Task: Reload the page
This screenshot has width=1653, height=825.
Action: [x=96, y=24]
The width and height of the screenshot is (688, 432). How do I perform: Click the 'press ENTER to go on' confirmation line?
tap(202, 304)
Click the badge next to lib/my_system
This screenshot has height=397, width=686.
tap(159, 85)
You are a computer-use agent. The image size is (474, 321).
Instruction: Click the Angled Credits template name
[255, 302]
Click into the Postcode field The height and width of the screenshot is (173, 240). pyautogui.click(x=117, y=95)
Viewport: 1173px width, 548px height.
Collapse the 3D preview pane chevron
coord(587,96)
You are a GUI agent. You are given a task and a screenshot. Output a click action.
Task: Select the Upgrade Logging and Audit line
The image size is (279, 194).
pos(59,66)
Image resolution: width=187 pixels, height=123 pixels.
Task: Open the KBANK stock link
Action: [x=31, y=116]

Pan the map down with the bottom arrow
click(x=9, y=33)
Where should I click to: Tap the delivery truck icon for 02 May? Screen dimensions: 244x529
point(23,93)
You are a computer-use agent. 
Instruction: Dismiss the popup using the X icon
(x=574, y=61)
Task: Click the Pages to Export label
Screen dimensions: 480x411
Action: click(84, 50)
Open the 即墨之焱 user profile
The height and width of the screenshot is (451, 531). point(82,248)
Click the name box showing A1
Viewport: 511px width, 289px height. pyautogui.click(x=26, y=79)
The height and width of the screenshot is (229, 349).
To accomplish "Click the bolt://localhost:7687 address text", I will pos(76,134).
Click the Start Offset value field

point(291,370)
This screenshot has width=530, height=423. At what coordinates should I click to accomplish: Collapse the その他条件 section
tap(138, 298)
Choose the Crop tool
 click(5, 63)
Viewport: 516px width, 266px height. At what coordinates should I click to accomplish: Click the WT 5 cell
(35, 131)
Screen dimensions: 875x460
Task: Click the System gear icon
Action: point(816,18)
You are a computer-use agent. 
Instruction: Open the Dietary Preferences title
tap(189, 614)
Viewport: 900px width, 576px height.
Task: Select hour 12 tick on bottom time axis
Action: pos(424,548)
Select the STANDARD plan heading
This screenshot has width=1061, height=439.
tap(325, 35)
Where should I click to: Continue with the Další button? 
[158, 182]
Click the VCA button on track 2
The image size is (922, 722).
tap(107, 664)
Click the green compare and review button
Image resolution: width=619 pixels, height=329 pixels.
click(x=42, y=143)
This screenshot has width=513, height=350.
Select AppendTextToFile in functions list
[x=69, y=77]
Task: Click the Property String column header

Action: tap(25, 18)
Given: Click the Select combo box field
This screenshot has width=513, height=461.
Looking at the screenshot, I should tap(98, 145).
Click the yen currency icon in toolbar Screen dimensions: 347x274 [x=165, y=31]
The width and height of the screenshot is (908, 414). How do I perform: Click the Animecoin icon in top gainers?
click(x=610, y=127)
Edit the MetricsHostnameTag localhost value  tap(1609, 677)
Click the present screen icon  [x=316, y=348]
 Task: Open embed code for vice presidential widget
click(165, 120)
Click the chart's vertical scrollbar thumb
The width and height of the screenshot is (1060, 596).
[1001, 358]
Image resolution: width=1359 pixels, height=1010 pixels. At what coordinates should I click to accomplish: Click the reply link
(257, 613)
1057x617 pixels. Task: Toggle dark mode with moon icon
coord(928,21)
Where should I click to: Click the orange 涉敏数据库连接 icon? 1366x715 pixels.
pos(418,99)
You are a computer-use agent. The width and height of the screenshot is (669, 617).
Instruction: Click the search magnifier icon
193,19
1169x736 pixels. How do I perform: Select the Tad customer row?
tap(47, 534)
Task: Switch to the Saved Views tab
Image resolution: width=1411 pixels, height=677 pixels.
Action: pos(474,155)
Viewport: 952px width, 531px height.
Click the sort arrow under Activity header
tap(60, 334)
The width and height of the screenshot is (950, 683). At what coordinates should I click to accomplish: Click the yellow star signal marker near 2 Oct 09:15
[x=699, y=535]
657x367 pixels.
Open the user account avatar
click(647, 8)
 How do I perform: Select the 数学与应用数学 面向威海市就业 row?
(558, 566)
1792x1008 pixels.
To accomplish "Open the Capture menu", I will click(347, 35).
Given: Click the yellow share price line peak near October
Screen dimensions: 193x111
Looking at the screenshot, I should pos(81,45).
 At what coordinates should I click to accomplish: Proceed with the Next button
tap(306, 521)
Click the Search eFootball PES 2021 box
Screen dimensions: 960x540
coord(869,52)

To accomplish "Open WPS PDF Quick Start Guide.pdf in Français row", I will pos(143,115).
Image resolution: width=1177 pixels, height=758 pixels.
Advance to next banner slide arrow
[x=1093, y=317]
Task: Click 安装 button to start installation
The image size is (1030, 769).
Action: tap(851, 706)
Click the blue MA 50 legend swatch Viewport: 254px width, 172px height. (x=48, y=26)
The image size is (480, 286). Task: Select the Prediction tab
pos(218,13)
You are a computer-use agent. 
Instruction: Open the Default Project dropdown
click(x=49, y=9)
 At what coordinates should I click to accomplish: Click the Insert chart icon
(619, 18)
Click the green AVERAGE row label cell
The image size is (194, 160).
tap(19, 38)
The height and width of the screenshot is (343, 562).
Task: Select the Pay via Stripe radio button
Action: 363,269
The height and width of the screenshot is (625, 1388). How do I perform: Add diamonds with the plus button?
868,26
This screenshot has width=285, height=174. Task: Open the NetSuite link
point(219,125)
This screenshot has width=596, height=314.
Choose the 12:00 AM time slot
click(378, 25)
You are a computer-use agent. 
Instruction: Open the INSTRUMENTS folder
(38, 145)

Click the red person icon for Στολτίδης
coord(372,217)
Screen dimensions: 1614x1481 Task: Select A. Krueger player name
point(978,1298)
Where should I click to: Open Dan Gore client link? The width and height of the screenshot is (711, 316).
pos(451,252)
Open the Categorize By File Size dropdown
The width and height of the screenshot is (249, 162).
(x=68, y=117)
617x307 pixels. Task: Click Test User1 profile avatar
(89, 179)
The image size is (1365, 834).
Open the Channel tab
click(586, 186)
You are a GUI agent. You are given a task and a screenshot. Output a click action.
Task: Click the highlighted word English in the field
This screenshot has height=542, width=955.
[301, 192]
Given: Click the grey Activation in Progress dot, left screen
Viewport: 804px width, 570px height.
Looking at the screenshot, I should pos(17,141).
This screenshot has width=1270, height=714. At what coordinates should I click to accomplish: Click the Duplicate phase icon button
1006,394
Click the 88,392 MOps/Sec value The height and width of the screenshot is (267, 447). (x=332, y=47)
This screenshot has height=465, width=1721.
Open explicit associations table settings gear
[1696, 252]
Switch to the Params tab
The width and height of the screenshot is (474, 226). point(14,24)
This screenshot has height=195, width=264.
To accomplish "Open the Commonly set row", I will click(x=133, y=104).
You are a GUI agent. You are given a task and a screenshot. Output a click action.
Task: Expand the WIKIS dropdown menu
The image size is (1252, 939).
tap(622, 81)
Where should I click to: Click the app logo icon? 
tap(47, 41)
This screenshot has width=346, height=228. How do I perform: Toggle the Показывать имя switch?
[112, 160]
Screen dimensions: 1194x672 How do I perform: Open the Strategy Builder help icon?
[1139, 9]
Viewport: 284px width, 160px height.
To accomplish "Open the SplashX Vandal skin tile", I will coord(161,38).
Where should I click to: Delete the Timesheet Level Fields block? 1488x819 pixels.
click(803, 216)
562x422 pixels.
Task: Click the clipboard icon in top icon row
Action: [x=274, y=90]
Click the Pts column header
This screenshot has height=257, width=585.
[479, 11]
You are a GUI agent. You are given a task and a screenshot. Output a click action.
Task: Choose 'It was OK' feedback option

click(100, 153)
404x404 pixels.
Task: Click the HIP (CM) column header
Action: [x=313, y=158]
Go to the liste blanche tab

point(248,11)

........

### [Task to complete]
Could you repeat exactly the lines in the listing above from the one with "Task: Click the Pages to Export label" down to the one with "The height and width of the screenshot is (229, 349)."? Include both of those lines.

### [Response area]
Task: Click the Pages to Export label
Screen dimensions: 480x411
Action: click(84, 50)
Open the 即墨之焱 user profile
The height and width of the screenshot is (451, 531). point(82,248)
Click the name box showing A1
Viewport: 511px width, 289px height. pyautogui.click(x=26, y=79)
The height and width of the screenshot is (229, 349).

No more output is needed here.